Weight gain tips for underweight/skinners

Weight gain tips for underweight/skinners


This is for Hard-gainers. A hard-gainer is somebody who is underweight with a low percentage of body fat and usually very little muscle and definition. It's a stringy and emaciated physique. Hard-gainers don't like the way they look because they feel they're too skinny. And if you're not a goth, you probably want to put on muscle and look like a fitness model.


Let me just say that being a hard-gainer is no excuse, you can easily look like a god with big muscles. Examples please??? Sure. Frank Zane, champion bodybuilder and Mr. Olympia. Big, long muscles and a very aesthetically pleasing physique even by today's standards. Other hard-gainers: Darrem Charles and Dexter Jackson. Believe it or not Jackson used to be a hard-gainer when he started out and is not a permanent mesomorph. Jackson and Charles DO NOT do cardio at all to get contest ready. Most fitness models are hard-gainers.

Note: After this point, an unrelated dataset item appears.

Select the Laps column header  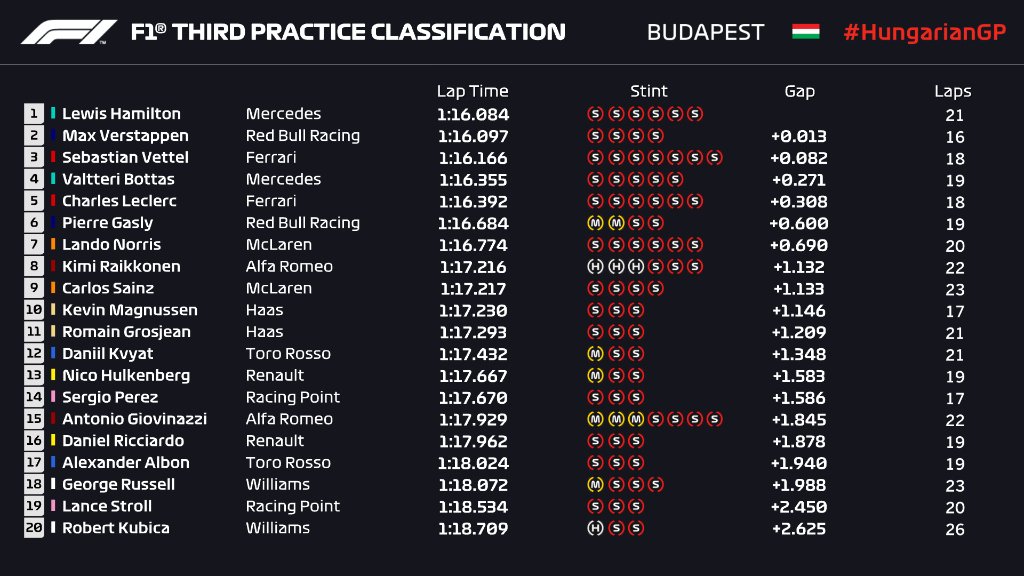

The problem with being a hard-gainer is that you have a super high metabolism that burns not just fat - it will BURN MUSCLE tissue as well!! Aha, that's why you can workout for hours and hours and never grow. It's because you're not eating enough. I just trained a champion Princeton rower, 16 years old now and on the olympic team for 2012. He started with me at 146 lbs and after 1 year is 186 lbs with 5% bodyfat.

You should be eating all day long.
5:00 a.m. Protein bar, 500 mL water
6:00 a.m. Workout
7:00-7:30 a.m. Amino acids, Breakfast (3 eggs, 2 slices of multigrain toast), small bowl of fruit and 500 mL water
9:00 a.m. Protein shake and a banana
11:00 a.m. Lunch. 8 oz. of chicken breasts, 1/2 cup oatmeal, 1 L water
1:00 p.m. Protein bar, 500 mL water
3:00 p.m. Workout
4:00 p.m. Post workout, amino acids, protein shake and 2 tablespoons peanut butter
6:00 p.m. Dinner. 8 oz. of beef, 1/2 cup brown rice or lentils
8:00 p.m. Protein bar or Shake
10:00 p.m. Bowl of fruit and 2 tablespoons almond butter with 1/2 mixed nuts

Then you need to workout 4-6 days a week.